Data to inform unit costs come from a range of sources:

  • Deaths

    The cost of death used is Value of Statistical Life published by the Department of Prime Minister and Cabinet, in 2019. This is stored in Data/ValueStatisticalLife.csv and read in by getValueStatisticalLife from Rfiles/loadData.R. If future updates wish to perform calculations for multiple timepoints, the csv file to include the published VSL value for a range of years and modify getValueStatisticalLife to read in all of these in a format where the program can select from a list of years.

  • Direct costs

    As described above, the cost items for each diseases are listed in Rfiles/Diseases.R in a custom format. This format includes codes that can be used to lookup costs. The costs themselves are stored in Data/Costs.xlsx and read in by getCosts from Rfiles/loadData.R. The datasource is noted in the excel sheet and the report. In summary, MBS and PBS fees are taken from data published by Medicare (2019), and hospitalisation costs are linked to a AR-DRG (or an average of two such costs) deemed appropriate for the condition. IHCPA publishes costs for each AR-DRG for public hospitals that can be used to update this data. If future updates wish to perform calculations for multiple timepoints, the xlsx file to include the published costs for a range of years and modify getCosts to read in all of these in a format where the program can select from a list of years. Another option may be to read in directly from datasets provided by Medicare and IHCPA directly. However, there are some costs (e.g. for generic classes of drugs or non-PBS medicines) that are not published in public datasets and would need to be estimated an imported into the model separately.

  • Average weekly earnings (2020, ABS)

    This is a key cost that is multiplied by number of days of lost work. Data is stored in Data/WorkforceAssumptions.csv and read in by getWorkforceAssumptions from Rfiles/loadData.R. If future updates wish to perform calculations for multiple timepoints, the csv file to include the published workforce data value for a range of years and modify getWorkforceAssumptions to read in all of these in a format where the program can select from a list of years.

  • Willingness to pay to avoid pain grief and suffering associated with disease estimated from a discrete choice experiment in Australia (2014, CHERE)

    The willingness to be pay values (elicited in units of per day or per year) are multiplied by total estimated duration of illness (estimated as above) to get total cost of pain and suffering.

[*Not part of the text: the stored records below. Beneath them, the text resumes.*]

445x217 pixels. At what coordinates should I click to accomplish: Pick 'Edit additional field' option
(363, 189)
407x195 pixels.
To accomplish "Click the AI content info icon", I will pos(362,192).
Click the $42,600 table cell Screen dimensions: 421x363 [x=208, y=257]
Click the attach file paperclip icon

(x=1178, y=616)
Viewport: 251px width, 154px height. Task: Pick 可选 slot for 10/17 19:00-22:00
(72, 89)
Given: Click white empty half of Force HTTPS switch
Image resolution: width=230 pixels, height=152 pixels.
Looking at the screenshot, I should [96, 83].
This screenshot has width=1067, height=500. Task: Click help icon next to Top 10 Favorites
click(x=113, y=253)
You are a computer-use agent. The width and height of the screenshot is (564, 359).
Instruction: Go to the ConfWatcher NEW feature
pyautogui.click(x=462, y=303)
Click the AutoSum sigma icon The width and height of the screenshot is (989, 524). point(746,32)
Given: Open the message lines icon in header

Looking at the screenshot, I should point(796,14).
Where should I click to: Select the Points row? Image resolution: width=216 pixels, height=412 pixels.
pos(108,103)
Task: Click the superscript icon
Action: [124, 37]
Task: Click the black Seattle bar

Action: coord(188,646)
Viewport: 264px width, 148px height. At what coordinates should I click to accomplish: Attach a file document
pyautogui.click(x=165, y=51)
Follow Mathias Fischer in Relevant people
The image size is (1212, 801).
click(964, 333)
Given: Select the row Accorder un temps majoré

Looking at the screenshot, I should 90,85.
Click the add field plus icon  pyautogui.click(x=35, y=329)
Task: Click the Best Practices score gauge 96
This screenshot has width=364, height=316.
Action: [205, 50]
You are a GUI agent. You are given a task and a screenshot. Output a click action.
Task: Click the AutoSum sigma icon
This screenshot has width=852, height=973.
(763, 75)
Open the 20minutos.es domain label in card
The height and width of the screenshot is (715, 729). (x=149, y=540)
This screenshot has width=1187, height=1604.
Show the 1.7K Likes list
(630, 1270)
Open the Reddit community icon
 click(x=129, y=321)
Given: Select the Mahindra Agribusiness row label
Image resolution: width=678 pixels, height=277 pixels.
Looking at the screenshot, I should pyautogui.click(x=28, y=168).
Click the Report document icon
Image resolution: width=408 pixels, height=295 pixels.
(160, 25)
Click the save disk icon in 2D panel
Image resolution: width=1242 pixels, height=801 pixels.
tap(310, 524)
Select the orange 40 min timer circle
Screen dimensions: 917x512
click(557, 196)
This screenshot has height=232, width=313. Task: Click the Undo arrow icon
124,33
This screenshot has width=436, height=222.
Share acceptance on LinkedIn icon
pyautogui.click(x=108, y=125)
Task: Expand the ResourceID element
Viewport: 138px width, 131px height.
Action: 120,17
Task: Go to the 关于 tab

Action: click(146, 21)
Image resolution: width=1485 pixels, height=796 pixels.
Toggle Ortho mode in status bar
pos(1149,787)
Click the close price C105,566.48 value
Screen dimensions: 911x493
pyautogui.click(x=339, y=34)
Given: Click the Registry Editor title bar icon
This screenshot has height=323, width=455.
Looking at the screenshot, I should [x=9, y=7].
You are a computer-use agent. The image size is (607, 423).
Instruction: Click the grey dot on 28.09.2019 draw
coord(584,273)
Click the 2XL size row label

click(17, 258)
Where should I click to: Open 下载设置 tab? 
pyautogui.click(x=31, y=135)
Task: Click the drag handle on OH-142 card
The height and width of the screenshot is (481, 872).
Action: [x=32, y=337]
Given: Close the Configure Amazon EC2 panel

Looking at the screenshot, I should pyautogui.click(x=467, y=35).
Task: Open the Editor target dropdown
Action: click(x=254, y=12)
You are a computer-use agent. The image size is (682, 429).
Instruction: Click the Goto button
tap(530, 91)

As these values come from a study, any update will likely update the format of the data and thus the data importation and/or calculation process. However, currently the WTP values and descriptions of uncertainty are stored in Data/WTPvaluesUncertainty.xlsx and read into the model by getWTP in Rfiles/loadData.R.

Adjusting for Inflation

The interactive shiny app includes the option to adjust all cost estimates for inflation. Using Dec 2019 as the baseline, users can select the financial quarter to adjust up to. To do this the program reads in quarterly inflation rates from Data/CPI-ABS.csv in the opening lines of app.R. This file is exactly in the format downloaded from the ABS from here (Accessed June 16 2023). Assuming that the ABS continues to use the same format for these downloads and continues to include dates back to Dec 2019, the Data/CPI-ABS.csv can be replaced by the latest release to include the latest CPI rates. However, if the ABS changes the format, the input file can be updated by appending the CPI values for the latest financial quarters in the a consistent format. Note that the program uses the 'change from previous quarter' column of the file, so any appended CPI rates should not be annualised.

Note also that this inflation adjustment only effects the cost estimates presented in the shiny app. It does not change any of the estimates in the core model or saved outputs of the model in Outputs/ or Report/. Even in the shiny app it does not update any of the underlying data, estimates of burden, or perform population adjustment to the latest population data.